> [ЗАДАНИЕ A] Чем, согласно отрывку о революции, были больны Великие княжны, Наследник и Анна Александровна, когда в Царское Село пришло известие об отречении Государя?

> [ОТРЫВОК ДЛЯ ЧТЕНИЯ]
Глава 15. «Сила Божия в немощи совершается». Революция. Изгнание
За грозными предзнаменованиями последовали грозовые события. Разразилась буря революции, ознаменованная свержением Богоизбранного, законного Царя: всё более и более усиливающийся хаос и анархия власти, окончательное разрушение военной дисциплины, пьянство черни, беззакония, убийства, грабежи… Творятся нелепые, невообразимые вещи: арестовывают всех, правых и неправых, не щадя ни старых, ни больных. Подвергают преследованию честных, благородных русских людей, достойно исполнявших свой долг перед Царем и Отечеством, убивают, и не только городовых. Затем следует арест Царской Семьи, бесцеремонно и оскорбительно обходятся с Их Величествами по распоряжению какого-то жида Керенского, в руках которого почему-то оказалась власть. Тогда как те, кто по долгу своего положения, по долгу дворянской и офицерской чести должен был бы эту власть удержать, чтобы вернуть ее Законному Государю, кто должен был ценою жизни защитить исконно русскую власть Самодержца Российского, те – бездействуют, преступно потакая революции. Забвение долга, присяги, идеалов, подчинение жидовской воле ничтожного Керенского, унижение Царя и Царицы – полное, невообразимое безумие и позор…
Беда не приходит одна. Известие об отречении Государя достигает Царского Села в тот момент, когда все Великие княжны, Наследник и Анна Александровна больны корью. Состояние Великой княжны Марии Николаевны критическое. Дворец покидают войска под предводительством Великого князя Кирилла. Разбегаются слуги. Государыня остается в опустевшем Дворце одна – с больными детьми, в окружении распоясавшейся солдатни… Обо всем этом рассказывает Анна Александровна, изображая картину настолько же трагичную, насколько и величественную, в которой со всей полнотой и силой раскрывается величие души и невероятная сила духа последних Русских Царя, Царицы и их Детей. Перед их мужеством, твердостью, самообладанием, смирением и глубочайшей верой в Промысл Божий, перед их удивительной всеохватывающей любовью невозможно не опуститься на колени. Даже сердцу черствому и порочному нельзя остаться равнодушным и безучастным к духовному подвигу этих людей, непостижимая и недостижимая высота которого остается для каждого русского человека неподражаемым образцом.

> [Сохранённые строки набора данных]
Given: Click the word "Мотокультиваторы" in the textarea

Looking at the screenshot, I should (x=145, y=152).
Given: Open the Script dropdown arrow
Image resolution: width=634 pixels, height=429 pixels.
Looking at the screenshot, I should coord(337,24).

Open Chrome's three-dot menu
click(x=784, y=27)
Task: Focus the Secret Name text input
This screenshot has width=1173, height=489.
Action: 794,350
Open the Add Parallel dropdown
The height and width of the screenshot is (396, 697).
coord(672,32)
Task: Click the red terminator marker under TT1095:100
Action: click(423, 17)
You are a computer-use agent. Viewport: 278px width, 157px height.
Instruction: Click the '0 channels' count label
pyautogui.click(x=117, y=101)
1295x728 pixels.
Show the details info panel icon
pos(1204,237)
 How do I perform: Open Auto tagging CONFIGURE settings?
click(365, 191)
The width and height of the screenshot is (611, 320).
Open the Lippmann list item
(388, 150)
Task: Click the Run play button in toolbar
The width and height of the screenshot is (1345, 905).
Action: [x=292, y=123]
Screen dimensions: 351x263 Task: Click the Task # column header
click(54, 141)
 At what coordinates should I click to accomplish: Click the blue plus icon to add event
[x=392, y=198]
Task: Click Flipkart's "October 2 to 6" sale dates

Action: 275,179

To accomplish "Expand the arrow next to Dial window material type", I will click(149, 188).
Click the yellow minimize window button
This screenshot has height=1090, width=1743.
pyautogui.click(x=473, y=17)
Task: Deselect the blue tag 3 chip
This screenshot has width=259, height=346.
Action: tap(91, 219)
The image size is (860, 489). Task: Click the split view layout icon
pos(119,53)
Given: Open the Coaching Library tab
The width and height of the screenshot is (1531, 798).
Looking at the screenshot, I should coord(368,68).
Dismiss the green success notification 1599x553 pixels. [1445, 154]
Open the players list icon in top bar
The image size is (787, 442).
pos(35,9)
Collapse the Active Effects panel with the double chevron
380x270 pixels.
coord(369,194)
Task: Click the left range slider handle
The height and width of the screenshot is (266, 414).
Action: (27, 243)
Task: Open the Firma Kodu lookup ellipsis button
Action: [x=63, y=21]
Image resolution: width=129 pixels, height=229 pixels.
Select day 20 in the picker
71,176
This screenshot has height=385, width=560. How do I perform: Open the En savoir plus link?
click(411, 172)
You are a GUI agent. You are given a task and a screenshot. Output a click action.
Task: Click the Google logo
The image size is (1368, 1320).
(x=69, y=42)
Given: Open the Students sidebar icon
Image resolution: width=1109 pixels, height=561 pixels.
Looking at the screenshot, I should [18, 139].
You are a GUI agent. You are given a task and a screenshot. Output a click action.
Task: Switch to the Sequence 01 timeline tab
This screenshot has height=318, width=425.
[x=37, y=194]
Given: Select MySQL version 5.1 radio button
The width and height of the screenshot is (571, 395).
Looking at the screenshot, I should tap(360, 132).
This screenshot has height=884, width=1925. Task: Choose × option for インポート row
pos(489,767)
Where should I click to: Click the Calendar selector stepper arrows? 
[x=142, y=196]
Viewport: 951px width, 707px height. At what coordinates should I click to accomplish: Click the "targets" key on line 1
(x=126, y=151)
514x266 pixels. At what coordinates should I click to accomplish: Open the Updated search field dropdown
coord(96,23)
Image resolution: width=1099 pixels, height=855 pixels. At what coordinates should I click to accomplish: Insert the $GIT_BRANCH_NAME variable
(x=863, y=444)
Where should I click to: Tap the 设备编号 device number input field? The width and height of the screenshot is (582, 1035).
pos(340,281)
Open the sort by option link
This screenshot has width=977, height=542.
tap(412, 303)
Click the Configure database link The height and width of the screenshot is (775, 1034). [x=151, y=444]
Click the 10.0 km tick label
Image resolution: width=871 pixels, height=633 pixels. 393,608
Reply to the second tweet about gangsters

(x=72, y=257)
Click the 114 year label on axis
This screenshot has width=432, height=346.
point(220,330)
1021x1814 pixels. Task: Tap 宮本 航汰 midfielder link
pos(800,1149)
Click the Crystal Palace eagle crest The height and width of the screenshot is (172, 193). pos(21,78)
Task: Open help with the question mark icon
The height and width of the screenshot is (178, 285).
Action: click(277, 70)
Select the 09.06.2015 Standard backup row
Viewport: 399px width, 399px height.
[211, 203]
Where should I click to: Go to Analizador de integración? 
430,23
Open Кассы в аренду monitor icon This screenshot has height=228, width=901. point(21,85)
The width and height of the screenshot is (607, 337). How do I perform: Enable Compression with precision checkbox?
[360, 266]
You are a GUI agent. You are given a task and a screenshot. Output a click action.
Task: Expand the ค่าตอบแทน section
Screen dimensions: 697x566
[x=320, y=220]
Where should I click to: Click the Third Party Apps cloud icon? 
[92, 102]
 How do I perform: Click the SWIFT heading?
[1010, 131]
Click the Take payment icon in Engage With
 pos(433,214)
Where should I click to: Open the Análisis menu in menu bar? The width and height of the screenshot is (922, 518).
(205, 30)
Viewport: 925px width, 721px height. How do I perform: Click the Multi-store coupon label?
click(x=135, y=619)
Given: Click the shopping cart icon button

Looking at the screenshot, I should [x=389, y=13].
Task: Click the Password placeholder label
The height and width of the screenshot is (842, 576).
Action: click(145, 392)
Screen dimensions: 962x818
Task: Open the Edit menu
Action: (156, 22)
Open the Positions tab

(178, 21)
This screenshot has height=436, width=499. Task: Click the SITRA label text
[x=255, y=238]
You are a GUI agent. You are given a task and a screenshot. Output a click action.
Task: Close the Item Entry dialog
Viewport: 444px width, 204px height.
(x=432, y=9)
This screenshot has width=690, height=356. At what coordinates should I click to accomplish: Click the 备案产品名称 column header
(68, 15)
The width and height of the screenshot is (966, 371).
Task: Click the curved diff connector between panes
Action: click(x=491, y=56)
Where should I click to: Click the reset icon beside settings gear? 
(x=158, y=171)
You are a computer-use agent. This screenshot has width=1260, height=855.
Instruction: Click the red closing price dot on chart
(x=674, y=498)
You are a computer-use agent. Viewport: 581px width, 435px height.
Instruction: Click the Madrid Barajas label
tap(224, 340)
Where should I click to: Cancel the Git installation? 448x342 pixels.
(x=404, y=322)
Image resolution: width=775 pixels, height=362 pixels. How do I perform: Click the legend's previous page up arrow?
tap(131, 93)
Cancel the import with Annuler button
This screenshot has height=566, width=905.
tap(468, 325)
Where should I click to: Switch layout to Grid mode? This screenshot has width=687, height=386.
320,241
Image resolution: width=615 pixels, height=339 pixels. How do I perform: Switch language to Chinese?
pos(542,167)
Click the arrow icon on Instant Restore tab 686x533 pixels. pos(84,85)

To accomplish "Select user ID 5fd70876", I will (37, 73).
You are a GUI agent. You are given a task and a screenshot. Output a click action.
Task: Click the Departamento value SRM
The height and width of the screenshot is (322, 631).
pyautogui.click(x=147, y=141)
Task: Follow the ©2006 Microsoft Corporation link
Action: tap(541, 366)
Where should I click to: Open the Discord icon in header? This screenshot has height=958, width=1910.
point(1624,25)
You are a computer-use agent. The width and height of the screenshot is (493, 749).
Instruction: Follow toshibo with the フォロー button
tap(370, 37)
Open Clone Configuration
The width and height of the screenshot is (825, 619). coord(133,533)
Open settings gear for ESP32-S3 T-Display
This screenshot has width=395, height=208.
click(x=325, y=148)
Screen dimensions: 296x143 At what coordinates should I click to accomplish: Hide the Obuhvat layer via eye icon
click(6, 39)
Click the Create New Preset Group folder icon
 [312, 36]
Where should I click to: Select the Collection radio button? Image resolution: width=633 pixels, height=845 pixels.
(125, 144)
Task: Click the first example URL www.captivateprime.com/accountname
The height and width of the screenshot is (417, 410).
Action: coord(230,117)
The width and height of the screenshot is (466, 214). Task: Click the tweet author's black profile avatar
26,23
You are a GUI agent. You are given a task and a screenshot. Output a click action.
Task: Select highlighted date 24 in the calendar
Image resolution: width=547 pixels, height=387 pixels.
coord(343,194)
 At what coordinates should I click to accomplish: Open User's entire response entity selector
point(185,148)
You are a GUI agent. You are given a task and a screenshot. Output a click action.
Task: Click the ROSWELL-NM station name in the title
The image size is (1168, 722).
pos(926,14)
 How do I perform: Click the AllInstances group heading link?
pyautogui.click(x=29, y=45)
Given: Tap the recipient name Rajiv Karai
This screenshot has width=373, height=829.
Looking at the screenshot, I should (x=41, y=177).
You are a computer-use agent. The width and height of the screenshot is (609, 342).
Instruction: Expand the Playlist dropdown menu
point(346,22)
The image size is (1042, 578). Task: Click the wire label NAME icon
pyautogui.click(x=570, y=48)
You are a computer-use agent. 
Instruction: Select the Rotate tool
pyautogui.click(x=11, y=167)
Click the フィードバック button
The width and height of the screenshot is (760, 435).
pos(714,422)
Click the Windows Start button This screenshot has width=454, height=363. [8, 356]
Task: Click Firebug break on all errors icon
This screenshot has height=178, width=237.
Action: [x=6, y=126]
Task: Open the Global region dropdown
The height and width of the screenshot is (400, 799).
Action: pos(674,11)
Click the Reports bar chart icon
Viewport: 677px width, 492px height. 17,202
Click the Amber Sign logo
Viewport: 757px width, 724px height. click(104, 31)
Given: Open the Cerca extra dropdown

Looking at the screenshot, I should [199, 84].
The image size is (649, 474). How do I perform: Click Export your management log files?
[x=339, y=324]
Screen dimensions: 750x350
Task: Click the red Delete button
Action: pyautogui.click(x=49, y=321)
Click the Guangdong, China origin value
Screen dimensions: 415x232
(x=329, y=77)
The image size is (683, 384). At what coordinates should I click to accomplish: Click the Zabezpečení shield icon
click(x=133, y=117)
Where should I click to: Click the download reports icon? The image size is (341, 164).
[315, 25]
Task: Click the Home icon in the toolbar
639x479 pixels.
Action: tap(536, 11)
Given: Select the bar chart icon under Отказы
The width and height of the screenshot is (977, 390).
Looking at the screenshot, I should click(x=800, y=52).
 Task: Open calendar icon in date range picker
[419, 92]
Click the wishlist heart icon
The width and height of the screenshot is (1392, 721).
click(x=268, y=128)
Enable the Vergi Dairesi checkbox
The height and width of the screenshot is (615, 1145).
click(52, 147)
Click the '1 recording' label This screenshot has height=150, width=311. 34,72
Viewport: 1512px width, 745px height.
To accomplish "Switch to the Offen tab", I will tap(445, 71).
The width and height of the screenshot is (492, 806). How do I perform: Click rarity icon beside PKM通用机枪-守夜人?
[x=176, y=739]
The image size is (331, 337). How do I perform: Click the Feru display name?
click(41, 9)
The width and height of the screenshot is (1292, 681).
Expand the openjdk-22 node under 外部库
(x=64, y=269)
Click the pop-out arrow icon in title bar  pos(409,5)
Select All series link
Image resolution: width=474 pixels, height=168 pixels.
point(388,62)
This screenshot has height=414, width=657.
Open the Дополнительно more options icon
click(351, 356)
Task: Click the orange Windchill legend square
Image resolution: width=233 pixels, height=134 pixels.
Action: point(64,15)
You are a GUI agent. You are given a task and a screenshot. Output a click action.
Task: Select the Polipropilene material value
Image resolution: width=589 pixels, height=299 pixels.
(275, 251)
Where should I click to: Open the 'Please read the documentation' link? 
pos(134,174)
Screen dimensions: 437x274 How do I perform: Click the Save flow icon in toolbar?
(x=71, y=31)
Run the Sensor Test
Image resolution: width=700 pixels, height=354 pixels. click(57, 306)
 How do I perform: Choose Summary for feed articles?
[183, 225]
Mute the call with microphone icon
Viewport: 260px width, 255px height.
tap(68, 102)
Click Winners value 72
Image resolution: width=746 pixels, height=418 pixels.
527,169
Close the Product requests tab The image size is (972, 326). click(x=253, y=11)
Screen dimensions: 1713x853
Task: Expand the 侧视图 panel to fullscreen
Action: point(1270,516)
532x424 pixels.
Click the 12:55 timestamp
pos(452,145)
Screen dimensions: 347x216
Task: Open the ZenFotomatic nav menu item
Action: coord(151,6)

> [ЗАДАНИЕ B] Оформи строки данных в виде JSON-списка строк, начиная со строки, где есть "will click(149, 188).", и продолжая до строки с "coord(369,194)" включительно. Каждой строке должна соответствовать одна строка списка, пустые строки пропусти.

> [РЕЗУЛЬТАТ A] Корью.

> [РЕЗУЛЬТАТ B]
[
  "To accomplish \"Expand the arrow next to Dial window material type\", I will click(149, 188).",
  "Click the yellow minimize window button",
  "This screenshot has height=1090, width=1743.",
  "pyautogui.click(x=473, y=17)",
  "Task: Deselect the blue tag 3 chip",
  "This screenshot has width=259, height=346.",
  "Action: tap(91, 219)",
  "The image size is (860, 489). Task: Click the split view layout icon",
  "pos(119,53)",
  "Given: Open the Coaching Library tab",
  "The width and height of the screenshot is (1531, 798).",
  "Looking at the screenshot, I should coord(368,68).",
  "Dismiss the green success notification 1599x553 pixels. [1445, 154]",
  "Open the players list icon in top bar",
  "The image size is (787, 442).",
  "pos(35,9)",
  "Collapse the Active Effects panel with the double chevron",
  "380x270 pixels.",
  "coord(369,194)"
]